:: Short task 1 ::
Can you repeat the passage on child-star earnings from "This was the" to "he’s not complaining.", changing "grand" to "thousand"?

-- start of Document extract --

This was the life he was living whilst on the Nickelodeon show.
Then, when it was over, what he’d accumulated wasn’t exactly a fortune.
He explained on the Dow Jones show on Thursday (25th June): “And then by the time we finished Drake & Josh — so that was 60 episodes total for the whole show —the median rate, the average rate per episode was about $15,000. So over four years, we wound up making about 900 grand.”
However, that 900 grand (about £680,000 for us UK people) needed to take some other expenses into account.
“We probably, between agent, manager and taxes, we cleared half of that,” he said, but reveals he’s not complaining.
“We were making about $125,000 (£94689.80) a year. And people always will say, ‘Well, compared to so many other tougher jobs, like who are you to say anything?’ And I go, ‘I’m not,’” he said on the show, explaining that the reason he brings it up is to stop the misconception that child stars are loaded.

-- end of Document extract --
-- start of Records supplied --

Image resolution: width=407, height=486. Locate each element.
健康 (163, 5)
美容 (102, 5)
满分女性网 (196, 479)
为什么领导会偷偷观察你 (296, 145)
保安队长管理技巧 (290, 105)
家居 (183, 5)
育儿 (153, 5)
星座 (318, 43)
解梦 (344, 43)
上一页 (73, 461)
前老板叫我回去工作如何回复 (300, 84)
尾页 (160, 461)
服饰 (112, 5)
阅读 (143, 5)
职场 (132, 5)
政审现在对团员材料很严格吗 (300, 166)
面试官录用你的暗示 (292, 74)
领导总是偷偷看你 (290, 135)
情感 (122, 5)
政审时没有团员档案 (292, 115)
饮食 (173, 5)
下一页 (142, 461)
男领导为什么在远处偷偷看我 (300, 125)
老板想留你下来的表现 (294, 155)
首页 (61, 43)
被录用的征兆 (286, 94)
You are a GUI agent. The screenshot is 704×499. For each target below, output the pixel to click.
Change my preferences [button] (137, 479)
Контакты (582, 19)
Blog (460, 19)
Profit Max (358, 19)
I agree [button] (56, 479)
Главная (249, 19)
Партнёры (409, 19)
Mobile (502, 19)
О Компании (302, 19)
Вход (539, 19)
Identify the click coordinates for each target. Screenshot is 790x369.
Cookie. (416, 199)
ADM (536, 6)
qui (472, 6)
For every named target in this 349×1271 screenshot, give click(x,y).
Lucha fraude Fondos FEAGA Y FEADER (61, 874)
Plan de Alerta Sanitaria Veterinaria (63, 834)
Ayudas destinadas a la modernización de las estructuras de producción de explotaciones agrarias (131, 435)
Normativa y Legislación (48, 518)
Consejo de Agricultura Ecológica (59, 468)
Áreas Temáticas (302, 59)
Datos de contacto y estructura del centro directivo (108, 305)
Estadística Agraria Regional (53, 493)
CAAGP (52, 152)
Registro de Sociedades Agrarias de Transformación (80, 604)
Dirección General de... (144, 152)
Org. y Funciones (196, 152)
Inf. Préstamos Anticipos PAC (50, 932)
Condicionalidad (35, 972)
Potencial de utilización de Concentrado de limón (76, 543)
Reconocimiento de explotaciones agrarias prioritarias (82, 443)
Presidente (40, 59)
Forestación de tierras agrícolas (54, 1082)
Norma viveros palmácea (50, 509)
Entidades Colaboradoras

-- end of Records supplied --

:: Short task 2 ::
Can you lay out every line of the entries above as a numbered list, leaving out any blank lines?

:: Correct response 1 ::
This was the life he was living whilst on the Nickelodeon show.
Then, when it was over, what he’d accumulated wasn’t exactly a fortune.
He explained on the Dow Jones show on Thursday (25th June): “And then by the time we finished Drake & Josh — so that was 60 episodes total for the whole show —the median rate, the average rate per episode was about $15,000. So over four years, we wound up making about 900 thousand.”
However, that 900 thousand (about £680,000 for us UK people) needed to take some other expenses into account.
“We probably, between agent, manager and taxes, we cleared half of that,” he said, but reveals he’s not complaining.

:: Correct response 2 ::
1. Image resolution: width=407, height=486. Locate each element.
2. 健康 (163, 5)
3. 美容 (102, 5)
4. 满分女性网 (196, 479)
5. 为什么领导会偷偷观察你 (296, 145)
6. 保安队长管理技巧 (290, 105)
7. 家居 (183, 5)
8. 育儿 (153, 5)
9. 星座 (318, 43)
10. 解梦 (344, 43)
11. 上一页 (73, 461)
12. 前老板叫我回去工作如何回复 (300, 84)
13. 尾页 (160, 461)
14. 服饰 (112, 5)
15. 阅读 (143, 5)
16. 职场 (132, 5)
17. 政审现在对团员材料很严格吗 (300, 166)
18. 面试官录用你的暗示 (292, 74)
19. 领导总是偷偷看你 (290, 135)
20. 情感 (122, 5)
21. 政审时没有团员档案 (292, 115)
22. 饮食 (173, 5)
23. 下一页 (142, 461)
24. 男领导为什么在远处偷偷看我 (300, 125)
25. 老板想留你下来的表现 (294, 155)
26. 首页 (61, 43)
27. 被录用的征兆 (286, 94)
28. You are a GUI agent. The screenshot is 704×499. For each target below, output the pixel to click.
29. Change my preferences [button] (137, 479)
30. Контакты (582, 19)
31. Blog (460, 19)
32. Profit Max (358, 19)
33. I agree [button] (56, 479)
34. Главная (249, 19)
35. Партнёры (409, 19)
36. Mobile (502, 19)
37. О Компании (302, 19)
38. Вход (539, 19)
39. Identify the click coordinates for each target. Screenshot is 790x369.
40. Cookie. (416, 199)
41. ADM (536, 6)
42. qui (472, 6)
43. For every named target in this 349×1271 screenshot, give click(x,y).
44. Lucha fraude Fondos FEAGA Y FEADER (61, 874)
45. Plan de Alerta Sanitaria Veterinaria (63, 834)
46. Ayudas destinadas a la modernización de las estructuras de producción de explotaciones agrarias (131, 435)
47. Normativa y Legislación (48, 518)
48. Consejo de Agricultura Ecológica (59, 468)
49. Áreas Temáticas (302, 59)
50. Datos de contacto y estructura del centro directivo (108, 305)
51. Estadística Agraria Regional (53, 493)
52. CAAGP (52, 152)
53. Registro de Sociedades Agrarias de Transformación (80, 604)
54. Dirección General de... (144, 152)
55. Org. y Funciones (196, 152)
56. Inf. Préstamos Anticipos PAC (50, 932)
57. Condicionalidad (35, 972)
58. Potencial de utilización de Concentrado de limón (76, 543)
59. Reconocimiento de explotaciones agrarias prioritarias (82, 443)
60. Presidente (40, 59)
61. Forestación de tierras agrícolas (54, 1082)
62. Norma viveros palmácea (50, 509)
63. Entidades Colaboradoras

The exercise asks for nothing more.